Problem set:
1. Using the article on the Lake Oswego housing appeal, answer these:
(a) What was the council's vote on the appeal?
(b) On which road would the multifamily project be built?
(c) Which company proposed the project?
2. List every figure the article on the Lake Oswego housing appeal gives to describe Shorenstein's proposed project, with what each one counts.
3. Carry on the article on the Lake Oswego housing appeal, starting after its final sentence.

Document section:
Lake Oswego City Council denies appeal of housing project
The removal of trees for development in Lake Oswego has always been a contentious topic. And it was the main factor in an appeal of a housing project that came before the Lake Oswego City Council during a public hearing Sept. 8.
The council voted 5-2 to deny the appeal, agreeing with the Development Review Commission's ruling to allow the construction of a multifamily housing project on Meadows Road.
Shorenstein, a real estate investment company that owns many office buildings in the area, proposed a residential project that would include 160 units, 210 parking spaces — and the removal of 112 trees (as well as 15 more that are either dead or invasive).
While City Councilor John LaMotte agreed housing is needed in that area and that mixed-use corporate environments are becoming desirable, he voted no because he felt alternative plans were not explored deep enough.

Given data:

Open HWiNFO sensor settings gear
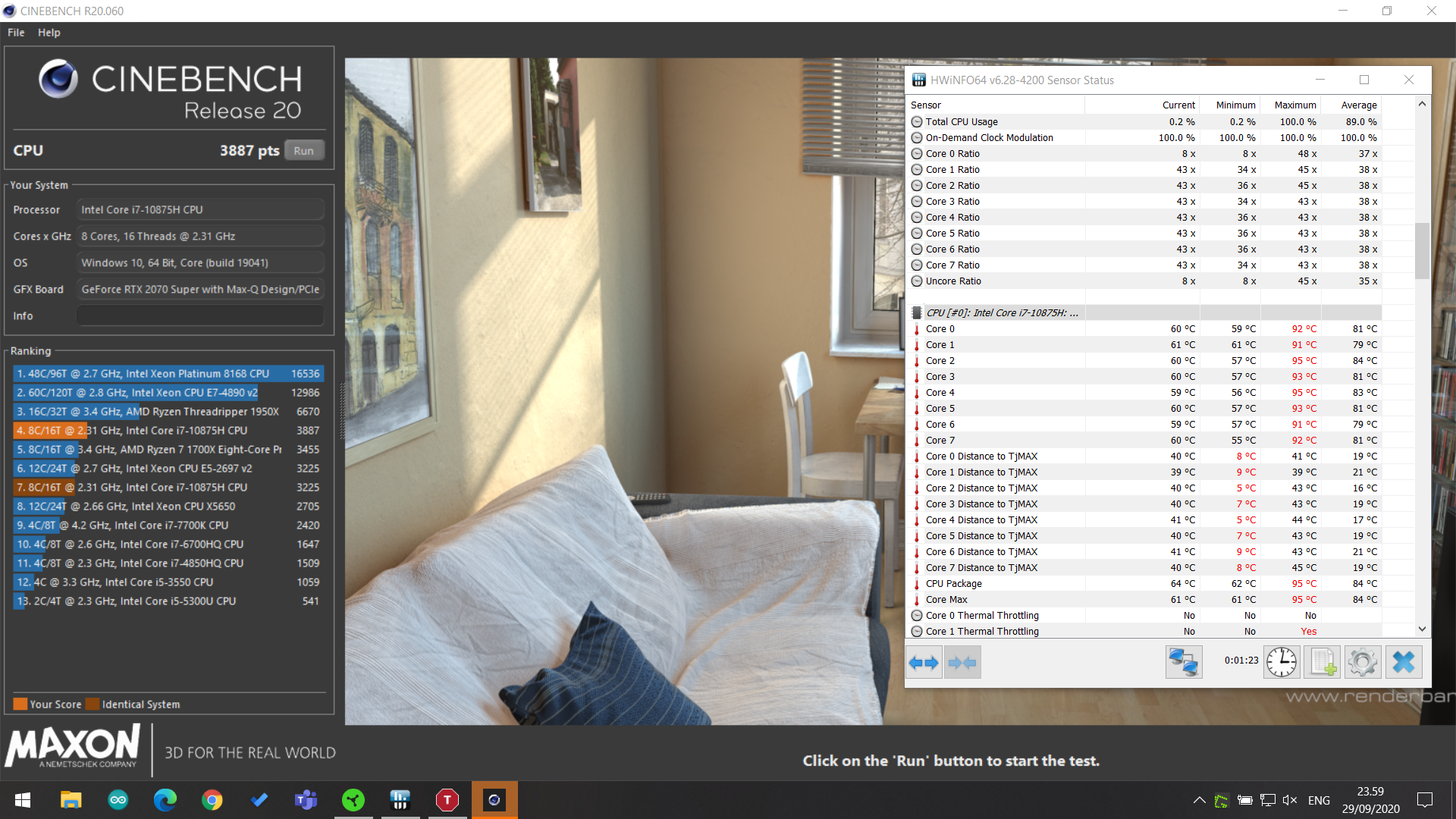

Results:
1.
(a) 5-2 to deny the appeal
(b) Meadows Road
(c) Shorenstein

2.
- 160 units
- 210 parking spaces
- 112 trees to be removed
- 15 more trees, either dead or invasive, also to be removed

3.
"Shorenstein is one of the best corporate developers and managers in the country. I believe the company will do a high-quality residential project," said John LaMotte in an email to Pamplin Media Group. "I voted no on the application because I believed that the developer's Concept B should have been further explored as an alternative that could have possibly saved a large tree grove."
City Councilor Theresa Kohlhoff's no vote derived from her "disgust" with the current tree code.
"I personally believe and see time and again that … what drives the results of the tree code is the developers pro forma," said Kohlhoff, adding that the developer satisfies the minimum specifications needed to make their development profitable.
The developer has every right to take out the specific trees identified in the proposal because of the way the tree code is interpreted and according to Kohlhoff, that's the problem.
"I've worked my tail off to try to say this is a bad ordinance," she said.
Kohlhoff added that there needs to be, at the very least, a balancing of preserving natural resources with economic development.
"It is so important to me because look outside," Kohlhoff said. "We are burning. We are burning up. What part of needing these trees do you not see? We don't need money at this point, we need life."
Johanna Hastay, senior planner with the city of Lake Oswego, said the DRC found that the project complied with development standards. Since the applicant requested to remove 112 trees under the Type II removal process, the applicant had to do an alternative analysis and would be required to plant 138 native trees on the site.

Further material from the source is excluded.